Pigs might fly, but when it comes to avian flu… it’s no laughing matter.
Pigs and poultry might be more closely linked than you realised… discover how they are impacting supply chains on a global level.
China’s incredible shrinking hog herd
The astonishing drop of the Chinese hog and sow herd is expected to impact the entire global pork market for the remainder of 2015 and into 2016 according to a recently published report by Rabobank Group.
Chinese pork production is forecast to plummet by 3.7 million tonnes (6.5 per cent), to 53 million tonnes in 2015.
Over the last 18 months, China’s pork industry has experienced one of the largest culls on record—the ramifications of which are just now being felt globally. To put this change into perspective: the decline of nearly 100 million head in China’s hog herd and 10 million in its breeding herd is equivalent to the U.S., Canadian and Mexican pork sectors all disappearing from global supply in a span of less than two years.
However, explains Rabobank Animal Protein Analyst William Sawyer – “This will be supported by a 600,000 tonne increase in imports – primarily from the EU, the U.S. and Canada – in the second half of 2015… This surge in pork trade could not come at a better time, as the global pork sector is in the midst of a supply glut after many regions have recovered from the porcine epidemic diarrhoea virus outbreak of 2014, and a number of trade bans have depressed pork prices and producer margins.”
Indeed, this export opportunity is very attractive to a sector that has been under pressure in recent times. Capitalising on the opportunity will require processors and traders who have the right product at a competitive price; who can deliver in the coming months; and who can readily mobilise their supply chain.

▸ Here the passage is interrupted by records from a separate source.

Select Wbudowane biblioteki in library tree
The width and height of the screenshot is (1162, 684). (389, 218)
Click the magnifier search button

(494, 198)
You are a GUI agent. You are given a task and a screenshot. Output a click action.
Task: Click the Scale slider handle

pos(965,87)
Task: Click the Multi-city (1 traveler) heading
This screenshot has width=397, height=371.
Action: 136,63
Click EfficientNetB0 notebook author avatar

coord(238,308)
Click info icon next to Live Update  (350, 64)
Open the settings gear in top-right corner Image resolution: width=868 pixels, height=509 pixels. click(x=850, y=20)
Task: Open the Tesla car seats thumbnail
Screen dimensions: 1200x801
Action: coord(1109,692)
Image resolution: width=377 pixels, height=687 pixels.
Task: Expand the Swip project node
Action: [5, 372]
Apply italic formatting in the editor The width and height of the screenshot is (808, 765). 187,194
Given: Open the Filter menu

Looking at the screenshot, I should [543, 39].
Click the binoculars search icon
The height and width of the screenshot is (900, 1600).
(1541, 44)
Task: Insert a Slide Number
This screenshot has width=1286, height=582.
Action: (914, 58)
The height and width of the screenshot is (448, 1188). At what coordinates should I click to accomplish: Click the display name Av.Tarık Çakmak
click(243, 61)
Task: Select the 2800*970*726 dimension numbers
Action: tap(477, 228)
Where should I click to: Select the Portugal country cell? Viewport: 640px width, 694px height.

Avian influenza outbreak to hit regional markets
China’s porcine problem might also have knock-on effects for poultry production…
In a separate report from Rabobank, analysts believe the outlook for late 2015 and 2016 is bullish. Feed prices are still expected to remain at low pricing levels, and global breeding stock supply will be very low in regions with avian influenza-related import restrictions, such as China and South-East Asia. The expectation that China will face a shortage in poultry and pork supply next year could especially become a major swing factor for the global poultry industry. The expected further spread of AI to key U.S. chicken production areas is a major wild card for the industry outlook in the second half of this year.
The report states: “The performance in most regions is currently improving, but the industry should have optimal biosecurity as its first priority, as avian influenza pressure is still significant. Any new case can have a big impact on regional and global trade streams, as we have seen in the past months, in which Brazil and Thailand have taken further market share in global poultry trade from the U.S. and China”. Yet it notes that both Australia and South America have yet to fall foul of new outbreaks.